Context Free Grammars And Generating Functions

We saw how to get the number of ways to generate a string of length n, matching or avoiding certain patterns, from Regular Expressions (RE).

But it can't help when more expressive power is required.
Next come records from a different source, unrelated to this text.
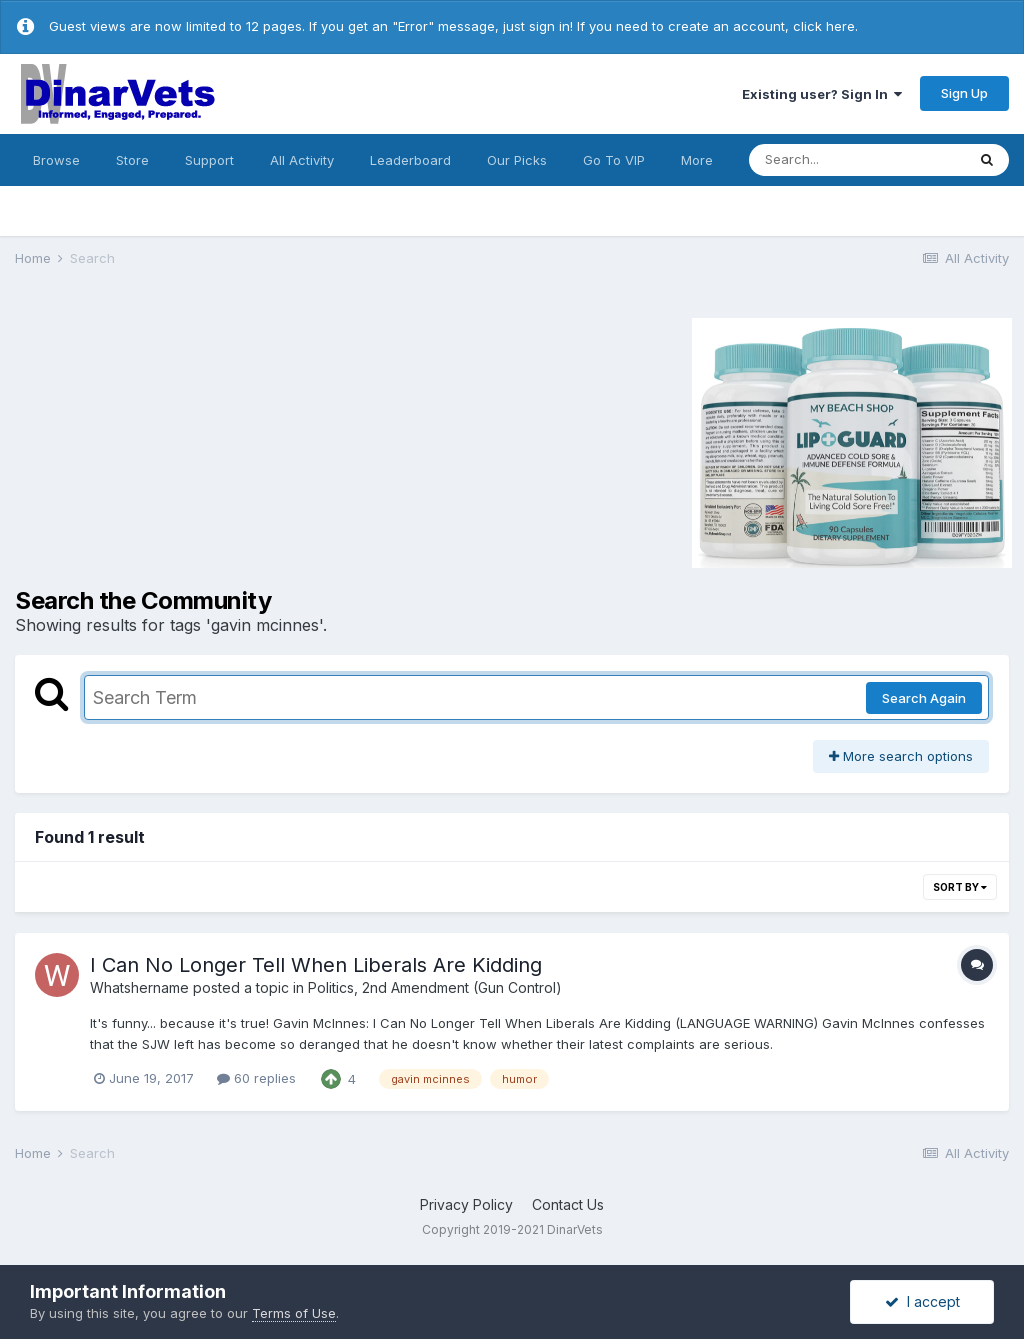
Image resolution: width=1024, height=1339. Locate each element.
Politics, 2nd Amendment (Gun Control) (435, 987)
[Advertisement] (184, 440)
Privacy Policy (466, 1204)
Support (209, 160)
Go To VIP (614, 160)
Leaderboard (410, 160)
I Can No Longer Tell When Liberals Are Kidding (316, 965)
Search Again (924, 698)
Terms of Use (294, 1313)
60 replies (256, 1078)
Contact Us (568, 1204)
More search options (901, 756)
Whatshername (139, 987)
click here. (825, 26)
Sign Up (964, 93)
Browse (56, 160)
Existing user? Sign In (822, 94)
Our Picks (517, 160)
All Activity (302, 160)
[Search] (857, 160)
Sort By (960, 887)
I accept (922, 1301)
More (697, 160)
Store (132, 160)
We'll see examples on how to use Context Free Grammars (CFG) to obtain the generating functions (GF), whose coefficients in the formal power series indicate the number of parse trees possible for n-letter string for the given CFG.

So, in a way, it can be used to know whether the grammar is ambiguous or not.

Let's look at relatively simple examples, for the strings constructed over the set of symbols \(\left\{\left(, \right)\right\}\)

1. Find the number of ways of constructing balanced parentheses

The grammar is

\begin{equation*} S \to (S)S\; \big| \; \epsilon \end{equation*}

Then, to get its GF, replace each symbol with \(x\), and \(\epsilon\) with 1. Hence, the GF for the RE is

\begin{align*} S(x) &= x^2\, S(x)^2 + 1\\ \implies S(x)&= \frac{1-\sqrt{1-4 x^2}}{2 x^2}\\ &= \sum_{n\ge 0} \frac{1}{n+1}\binom{2\, n}{n} x^{2 n} \end{align*}

and the series is the well known Catalan numbers.

2. Find the number of ways of constructing balanced parentheses, which can have more opening parentheses

e.g. for \(n=3\), \((((, ((), ()(\) are valid

We may obtain the CFG as

\begin{equation*} S \to (S)S \; \big|\; (S \; \big| \; \epsilon \end{equation*}

Even though the grammar describes the language, it's actually ambiguous, and the GF obtained from this counts all the extra parse trees.

The right CFG is

\begin{align*} S &\to B \;\big|\; U \\ B &\to (\, B\, )\, B\; \big|\; \epsilon \\ U &\to (\, S \;\big| \;(\, B\, )\, U \\ \end{align*}

and we derive the GF

\begin{align*} S(x) &= B(x) + U(x)\\ B(x) &= B(x)^2 x^2 + 1\\ U(x) &= S(x) x + B(x) U(x) x^2\\ \implies S(x) &= \frac{-1+2\,x+\sqrt{1-4\,x^2}}{2\,x-4\,x^2}\\ &= \sum_{n\ge 0} \binom{n}{\lfloor n/2 \rfloor} x^{n} \end{align*}

Read Gruber, Lee & Shallit for the theory.